▶ Problem description
Could you print every entry below exactly as given?

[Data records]
* * *
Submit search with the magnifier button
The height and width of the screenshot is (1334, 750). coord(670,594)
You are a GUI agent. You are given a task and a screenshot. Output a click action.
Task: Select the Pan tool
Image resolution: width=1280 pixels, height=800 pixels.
* * *
▶ Response
Submit search with the magnifier button
The height and width of the screenshot is (1334, 750). coord(670,594)
You are a GUI agent. You are given a task and a screenshot. Output a click action.
Task: Select the Pan tool
Image resolution: width=1280 pixels, height=800 pixels.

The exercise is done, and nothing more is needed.